Indiana has "lived high on the hog" from casino money for the past two decades, says House Speaker Brian Bosma, R-Indianapolis, but now should stand on principle and let go. "I'm not prepared to engage in a massive expansion of gambling just to keep revenue up. I don't want to see us get in any deeper," he told the Fort Wayne News-Sentinel.

For 2010, taxes from Indiana's 13 casinos amounted to almost $680 million, or 5.5 percent of the state budget. But because of the weak economy and competition from casinos in adjacent states, the figure dropped to $632 million last year. Budget planners are anticipating a drop of 20 percent in the next few years.

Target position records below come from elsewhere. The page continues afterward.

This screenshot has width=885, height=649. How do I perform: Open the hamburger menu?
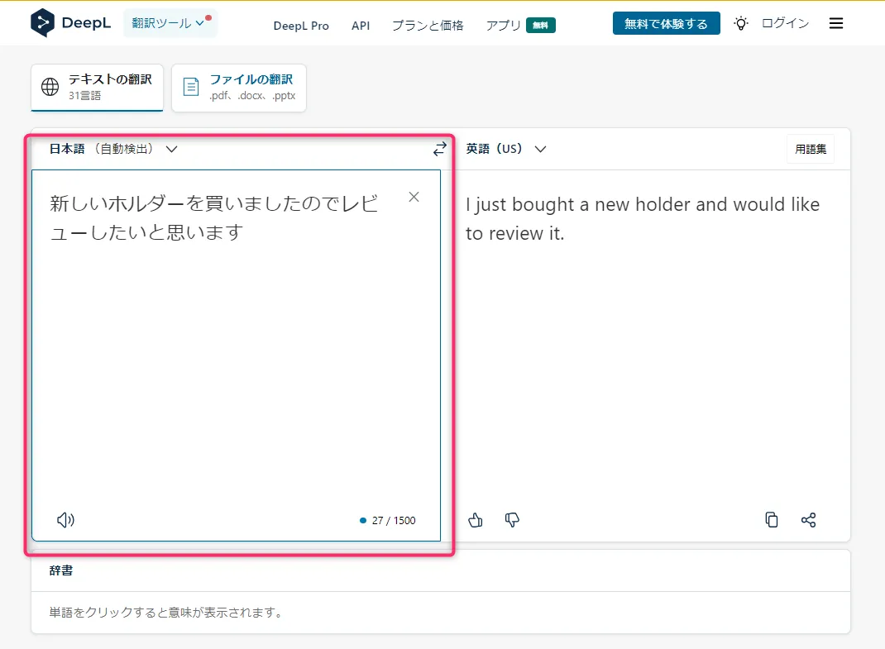tap(836, 24)
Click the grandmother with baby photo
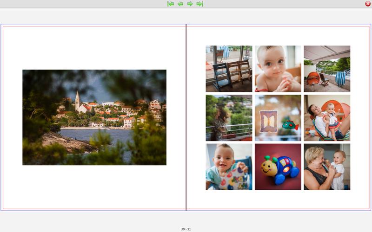Screen dimensions: 372x232 point(327,167)
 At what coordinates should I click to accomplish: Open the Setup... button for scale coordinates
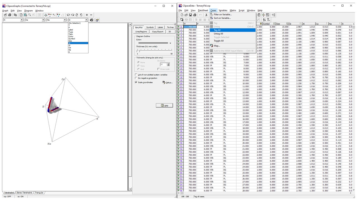coord(168,82)
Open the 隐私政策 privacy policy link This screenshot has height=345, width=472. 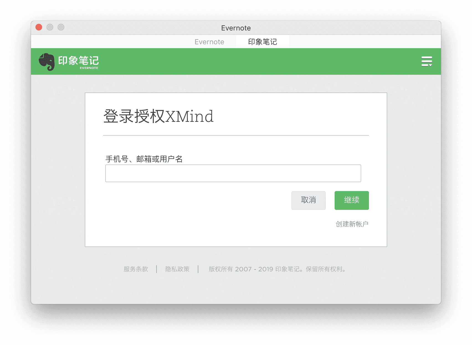tap(178, 269)
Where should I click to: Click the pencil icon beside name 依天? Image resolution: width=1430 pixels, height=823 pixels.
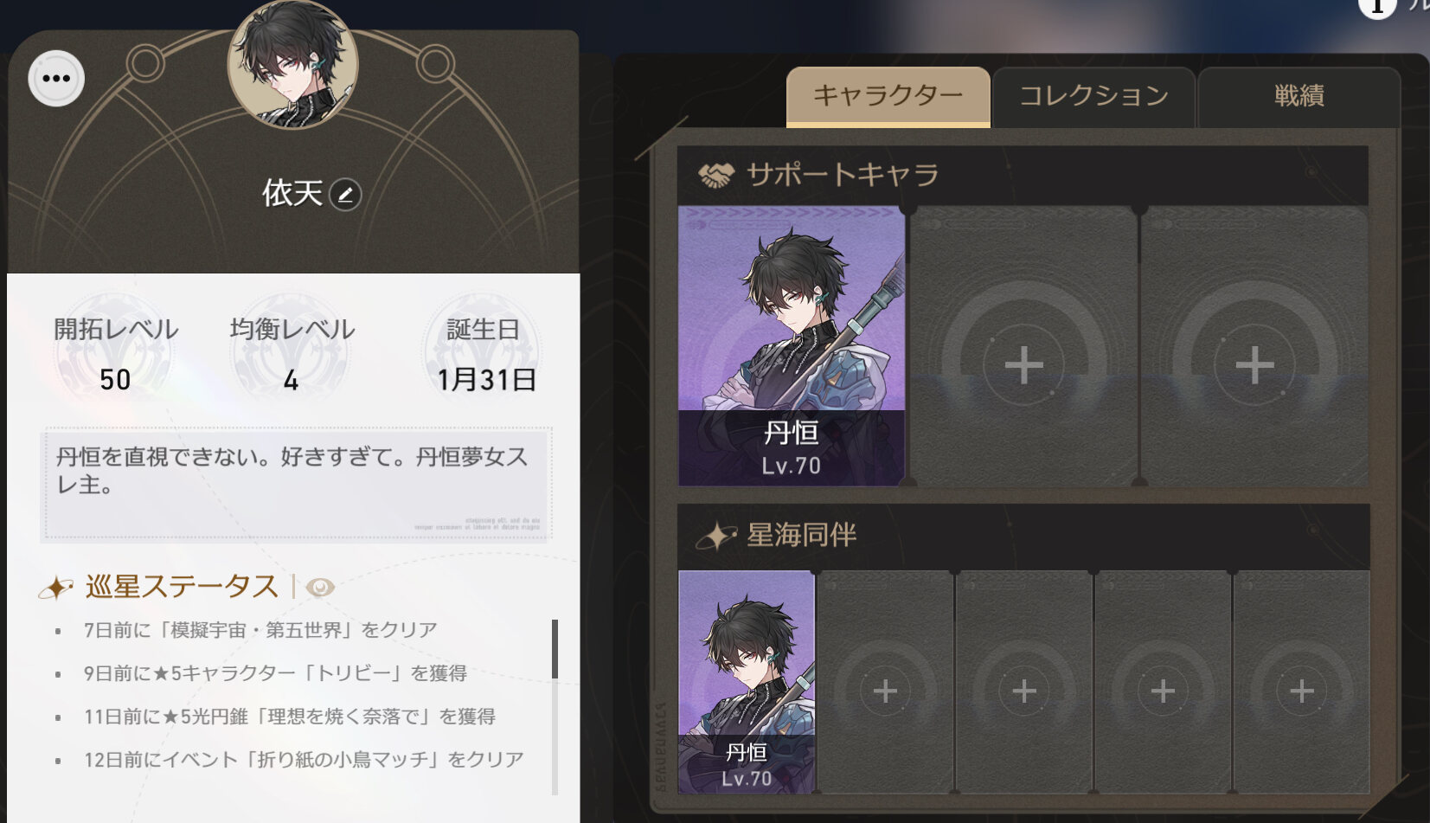pos(345,195)
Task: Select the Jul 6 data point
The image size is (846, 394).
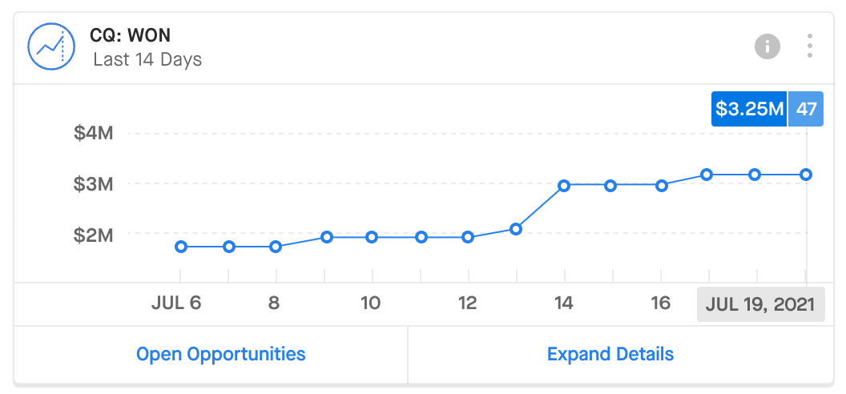Action: pos(181,247)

Casino advocates have sought measures that would grant $100 million in tax reductions, allow live table games at the two horse-track casinos and permit casinos to move from water to land.

Yes, the casinos add to the state's economy - about 15,000 people are employed in the gambling industry here. But every business contributes to the economy, and most of them don't get subsidized with tax breaks.

It's a good practice in general to let businesses compete in the free market and thrive or fail based on what they offer and what their customers want. "We all have to be able to withstand competition in our businesses and to find better ways to treat our customers and attract more business," says Rep. Bill Davis, R-Portland. "I don't think this industry is that much different."

Doing nothing and letting gambling tax revenue decline gradually is exactly the right move. We will have plenty of time to find the right mix of replacement revenues and reduced spending to get us through the rough spots.